And why we didn’t do it earlier.
Wells Fargo is likely the “great bank” among the big ones, with the highest integrity and the lowest tolerance for bad banking practices among the bigs. But if my experience is typical as I believe it is, that should scare us all.
In early 2009 Wells Fargo took away our business credit line without so much as a letter to tell us why – it just vanished from our online banking screen one day. We had used it sporadically to fund purchases and paid it off each time.
IT’S ALL ABOUT THE BANK
We called and they sent a non-personal form letter saying our credit was bad. We went in and showed our branch manager our perfect credit and our local Wells Fargo Branch manager said:
“Frankly, we took away everyone’s business lines with no regard for their credit. We just had to make our own balance sheets look better.” That honest Wells Fargo manager went on to say that their credit requirements had tightened to the point of being ridiculous.

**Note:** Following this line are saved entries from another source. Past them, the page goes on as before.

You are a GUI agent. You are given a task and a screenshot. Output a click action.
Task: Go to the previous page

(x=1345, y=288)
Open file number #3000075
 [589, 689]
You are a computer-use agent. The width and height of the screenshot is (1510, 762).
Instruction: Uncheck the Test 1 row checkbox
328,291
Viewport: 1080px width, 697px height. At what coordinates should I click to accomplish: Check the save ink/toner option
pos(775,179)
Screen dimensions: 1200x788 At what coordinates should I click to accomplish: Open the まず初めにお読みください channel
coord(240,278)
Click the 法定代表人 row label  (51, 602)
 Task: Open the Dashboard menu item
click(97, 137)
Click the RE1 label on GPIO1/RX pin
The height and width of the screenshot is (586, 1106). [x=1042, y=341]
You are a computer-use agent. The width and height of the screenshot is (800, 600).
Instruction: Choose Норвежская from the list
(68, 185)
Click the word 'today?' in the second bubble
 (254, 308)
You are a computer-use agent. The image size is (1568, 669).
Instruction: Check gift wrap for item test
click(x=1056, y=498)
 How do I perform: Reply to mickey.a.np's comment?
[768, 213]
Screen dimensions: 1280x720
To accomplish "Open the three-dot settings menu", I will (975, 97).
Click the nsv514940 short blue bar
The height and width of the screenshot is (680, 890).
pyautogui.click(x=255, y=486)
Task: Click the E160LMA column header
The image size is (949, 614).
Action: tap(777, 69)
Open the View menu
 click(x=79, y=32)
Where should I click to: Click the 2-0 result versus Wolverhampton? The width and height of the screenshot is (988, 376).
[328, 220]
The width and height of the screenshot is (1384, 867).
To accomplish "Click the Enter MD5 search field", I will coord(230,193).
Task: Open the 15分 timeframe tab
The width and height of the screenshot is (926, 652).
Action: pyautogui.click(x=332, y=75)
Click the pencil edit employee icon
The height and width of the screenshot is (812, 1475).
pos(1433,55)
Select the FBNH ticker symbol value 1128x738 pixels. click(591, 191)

We also regularly heard from other business owners who had switched to using their personal credit lines and had their interest rates jacked up right AFTER using them, not before. To see what would happen, I put a few thousand temporarily on our unused personal credit line and sure enough, within a week our rate was jacked up, too. All while Wells Fargo was receiving the lowest interest rates from the Feds in history.
This is the great bank, the good one amongst all the bad ones. If this lack of integrity is the good one, what are the bad ones like?
We told our Branch Manager we were leaving and were looking for a small local bank that wouldn’t make macro-decisions that ignored their customers. We also told them we would wait until our revenue was significant enough to make Wells Fargo stand up and take notice.
We grew 42% in 2009, 110% in 2010 and are on track to grow another 120% in 2011 and go international. Now that our leaving will be noticed, we’re looking for a small local bank. When we meet with Wells Fargo to move our growing account we hope they’ll learn from our experience, but based on their disregard for us as a client, we’re not holding our breath.
Will the small banks do better? We think so, but we certainly think we’ll have a better chance as a big fish in a small pond.
Our lesson? Go local whenever possible. It’s not a panacea, but it can never be worse and more than likely a local bank, as with any local business owner, is more likely to pay attention because they live there, not in some skyscraper 1,000 miles away.
What’s been your experience with big business vs. small business?